We obviously have a telepathic link between us which lets us exchange thoughts. We become one mind, sharing consciousness, just as we did before. I always knew he had incredible abilities but this........... this....... he was saving for when it was needed.


I knew our connection would never be severed so I'm expecting this mind meld to last forever. 


Copyright © 2018. Reisa Sterling Miller. All Rights Reserved


Thursday, July 5, 2018

The aftermath

I'm swimming in the aftermath of those awakened memories. Reading those wonderful letters my Beloved wrote to me so long ago gave me so much happiness. I had several hours of joy in thinking back to those sweet years when our love was just beginning.

But then the inevitable happened. I had a complete and total meltdown filled with sorrow so intense I was screaming and crying out with a despair so deep I almost passed out. The feeling of emptiness is so palpable and the sadness is overwhelming.

I called a very dear friend in New York a few hours later. Our conversation was intense, comforting and gave me a way to open the valve and let it all out.

This isn't the first time I've had such outbursts. This one was just the worst. I'm okay now, today. But I know these episodes will probably happen again. But, as my friend told me, the anguish has to come out and if this is the process, just let it happen, just let it wash over me.  Good advice.

Copyright © 2018. Reisa Sterling Miller. All Rights Reserved

Wednesday, July 4, 2018

Sometimes the universe works in mysterious ways

July 3, 2018 would have been our fifty-second anniversary. I was dreading the day, fully expecting it to be a very difficult one for me. But it turned out to be a rather extraordinary day for me.

I was looking for something and knew it was probably in my hall closet. I'm short so I took a step stool, placed it in front of the open closet and stepped on it so I could reach the top shelf. I started to move stuff around including a cloth bag that was laying there. I thought I knew what was in the cloth bag and pulled it down, placing it on the dining table nearby. I went back to the closet and found what I originally was looking for and took it down.

I sat at the dining table and opened the cloth bag. I pulled out all the letters my beloved Warren had written to me from the time we met (the second time.) I had kept them all. There were dozens and dozens written between February of 1962 through May of 1963, all during his junior and senior years at the University of Massachusetts. But what was also in the bag were all the cards we received for our wedding and all the cards we received for our first anniversary! And among the treasures was the card that accompanied the bouquet of flowers I received from Warren's Tau Epsilon Phi fraternity brothers congratulating me on getting "pinned."

I spent the afternoon rereading the letters, starting with the oldest one. As I read each one, my mind went flying back to that time and the memories were so vivid that I felt as if I was transported back in time.
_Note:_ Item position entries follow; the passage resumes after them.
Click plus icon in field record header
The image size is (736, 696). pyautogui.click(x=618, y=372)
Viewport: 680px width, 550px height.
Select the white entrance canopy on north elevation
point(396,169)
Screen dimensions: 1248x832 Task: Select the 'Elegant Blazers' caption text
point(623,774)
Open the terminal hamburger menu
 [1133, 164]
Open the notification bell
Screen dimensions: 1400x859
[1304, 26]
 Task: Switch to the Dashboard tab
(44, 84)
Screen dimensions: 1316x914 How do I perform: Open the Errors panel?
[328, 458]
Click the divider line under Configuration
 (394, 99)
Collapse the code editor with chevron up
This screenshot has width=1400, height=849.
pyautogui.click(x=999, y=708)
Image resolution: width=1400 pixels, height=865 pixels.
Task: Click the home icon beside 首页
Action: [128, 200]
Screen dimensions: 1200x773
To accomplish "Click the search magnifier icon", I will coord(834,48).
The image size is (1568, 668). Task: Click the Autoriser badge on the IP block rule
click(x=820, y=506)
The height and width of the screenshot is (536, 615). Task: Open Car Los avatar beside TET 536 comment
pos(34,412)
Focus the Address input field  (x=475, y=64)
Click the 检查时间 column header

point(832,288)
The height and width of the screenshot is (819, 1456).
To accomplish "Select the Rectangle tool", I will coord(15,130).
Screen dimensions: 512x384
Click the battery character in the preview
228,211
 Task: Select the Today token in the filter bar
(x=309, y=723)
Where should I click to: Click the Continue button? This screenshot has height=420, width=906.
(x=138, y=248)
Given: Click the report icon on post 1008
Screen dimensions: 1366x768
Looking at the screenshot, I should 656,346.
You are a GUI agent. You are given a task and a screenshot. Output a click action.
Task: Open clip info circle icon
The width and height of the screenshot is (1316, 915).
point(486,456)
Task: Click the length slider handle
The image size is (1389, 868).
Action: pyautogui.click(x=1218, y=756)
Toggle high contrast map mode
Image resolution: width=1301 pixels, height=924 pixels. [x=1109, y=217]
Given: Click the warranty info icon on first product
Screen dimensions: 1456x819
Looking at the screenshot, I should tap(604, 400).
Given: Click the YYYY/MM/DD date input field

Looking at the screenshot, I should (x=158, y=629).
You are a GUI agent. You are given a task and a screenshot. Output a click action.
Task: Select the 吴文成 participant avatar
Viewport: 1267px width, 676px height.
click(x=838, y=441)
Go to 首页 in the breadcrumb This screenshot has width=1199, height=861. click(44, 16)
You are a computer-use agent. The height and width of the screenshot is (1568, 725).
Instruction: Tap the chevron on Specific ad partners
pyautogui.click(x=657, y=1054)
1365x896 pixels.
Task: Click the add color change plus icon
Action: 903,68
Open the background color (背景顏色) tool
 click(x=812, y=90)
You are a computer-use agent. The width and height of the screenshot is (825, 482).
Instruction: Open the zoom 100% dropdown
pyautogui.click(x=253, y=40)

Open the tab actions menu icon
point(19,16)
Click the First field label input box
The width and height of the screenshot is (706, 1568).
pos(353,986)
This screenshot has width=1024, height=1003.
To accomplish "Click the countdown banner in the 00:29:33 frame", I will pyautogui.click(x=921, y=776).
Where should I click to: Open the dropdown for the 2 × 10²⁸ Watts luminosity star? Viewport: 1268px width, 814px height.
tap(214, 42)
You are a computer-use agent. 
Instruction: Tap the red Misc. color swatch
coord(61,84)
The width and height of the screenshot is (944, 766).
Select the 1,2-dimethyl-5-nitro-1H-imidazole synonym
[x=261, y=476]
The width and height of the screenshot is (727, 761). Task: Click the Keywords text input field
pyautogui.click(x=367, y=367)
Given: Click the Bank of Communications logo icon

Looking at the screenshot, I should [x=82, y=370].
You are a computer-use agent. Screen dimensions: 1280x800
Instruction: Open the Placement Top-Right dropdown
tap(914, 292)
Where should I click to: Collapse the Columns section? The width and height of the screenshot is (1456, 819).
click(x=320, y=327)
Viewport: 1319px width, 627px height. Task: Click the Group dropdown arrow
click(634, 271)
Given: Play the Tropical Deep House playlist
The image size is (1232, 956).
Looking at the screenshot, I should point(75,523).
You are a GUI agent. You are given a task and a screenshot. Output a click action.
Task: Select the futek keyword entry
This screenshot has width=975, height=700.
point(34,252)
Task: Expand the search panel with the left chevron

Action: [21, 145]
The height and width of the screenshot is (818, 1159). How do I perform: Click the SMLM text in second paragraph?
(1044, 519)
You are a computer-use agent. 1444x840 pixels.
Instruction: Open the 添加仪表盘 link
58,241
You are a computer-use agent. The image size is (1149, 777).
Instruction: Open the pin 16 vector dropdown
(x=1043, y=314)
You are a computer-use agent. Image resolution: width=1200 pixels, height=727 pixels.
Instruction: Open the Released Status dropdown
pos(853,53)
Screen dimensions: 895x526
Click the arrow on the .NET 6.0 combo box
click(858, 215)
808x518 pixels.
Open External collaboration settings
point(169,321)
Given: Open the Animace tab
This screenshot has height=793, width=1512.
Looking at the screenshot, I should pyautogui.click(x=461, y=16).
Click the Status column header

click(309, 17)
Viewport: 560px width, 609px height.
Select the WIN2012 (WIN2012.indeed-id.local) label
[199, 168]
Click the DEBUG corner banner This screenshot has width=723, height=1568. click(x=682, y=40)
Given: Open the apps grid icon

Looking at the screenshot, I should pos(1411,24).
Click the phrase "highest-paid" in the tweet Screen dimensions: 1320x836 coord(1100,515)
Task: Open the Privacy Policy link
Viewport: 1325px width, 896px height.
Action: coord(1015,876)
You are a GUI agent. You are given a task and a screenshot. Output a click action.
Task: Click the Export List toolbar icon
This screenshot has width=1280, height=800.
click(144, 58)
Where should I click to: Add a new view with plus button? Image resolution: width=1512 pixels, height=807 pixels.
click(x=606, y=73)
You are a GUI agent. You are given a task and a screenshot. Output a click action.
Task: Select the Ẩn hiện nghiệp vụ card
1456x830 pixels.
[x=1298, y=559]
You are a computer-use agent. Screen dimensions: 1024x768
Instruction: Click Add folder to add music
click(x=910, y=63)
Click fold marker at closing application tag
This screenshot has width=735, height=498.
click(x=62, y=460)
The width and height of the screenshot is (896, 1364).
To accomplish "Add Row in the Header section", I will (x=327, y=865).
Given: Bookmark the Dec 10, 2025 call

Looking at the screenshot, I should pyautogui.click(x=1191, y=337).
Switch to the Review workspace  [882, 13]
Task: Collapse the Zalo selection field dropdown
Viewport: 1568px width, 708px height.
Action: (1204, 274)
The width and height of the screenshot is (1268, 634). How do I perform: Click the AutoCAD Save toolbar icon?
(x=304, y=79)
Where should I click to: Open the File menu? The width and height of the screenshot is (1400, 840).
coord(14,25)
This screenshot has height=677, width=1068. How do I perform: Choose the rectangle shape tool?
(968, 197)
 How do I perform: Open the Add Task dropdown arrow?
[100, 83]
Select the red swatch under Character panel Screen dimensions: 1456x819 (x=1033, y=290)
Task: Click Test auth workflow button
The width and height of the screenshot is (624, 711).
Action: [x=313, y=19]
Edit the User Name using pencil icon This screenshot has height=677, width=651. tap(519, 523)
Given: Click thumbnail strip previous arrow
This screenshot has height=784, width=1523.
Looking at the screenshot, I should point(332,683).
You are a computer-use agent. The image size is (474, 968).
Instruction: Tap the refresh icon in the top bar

I haven't read all of them yet because each one made me pause as I relived that time, thinking of where I was, what I was doing and what I was feeling. It's as if I was watching, once again, our love unfold.

I looked over the wedding and anniversary cards and couldn't keep the smiles from enveloping my face.

Ethan called today, the 3rd, to check up on me knowing what this day meant to me. I told him about the letters and told him he and Abbott just have to read each letter because it will give them real insight into their Dad's wacky sense of humor, intelligence and storytelling abilities. Abbott and I went out to dinner tonight and I told him about the letters, tickling his curiosity. I'm hoping the boys and I will have a reading-fest during the weekend of Warren's unveiling.

I have several more letters to read but the first one holds the key to our love story. We barely knew each other but his first letter, asking me out, was signed LOVE, WARREN. That, I noticed, was an unusual way to end a first letter but it was an indication of things to come.

So, July 3, 2018 turned out to be a nostalgic day filled with the most exquisite of loving memories. I honestly believe Warren's heart and hand guided me to that bag. He knew what I needed and made sure to provide it. Thank you, my darling.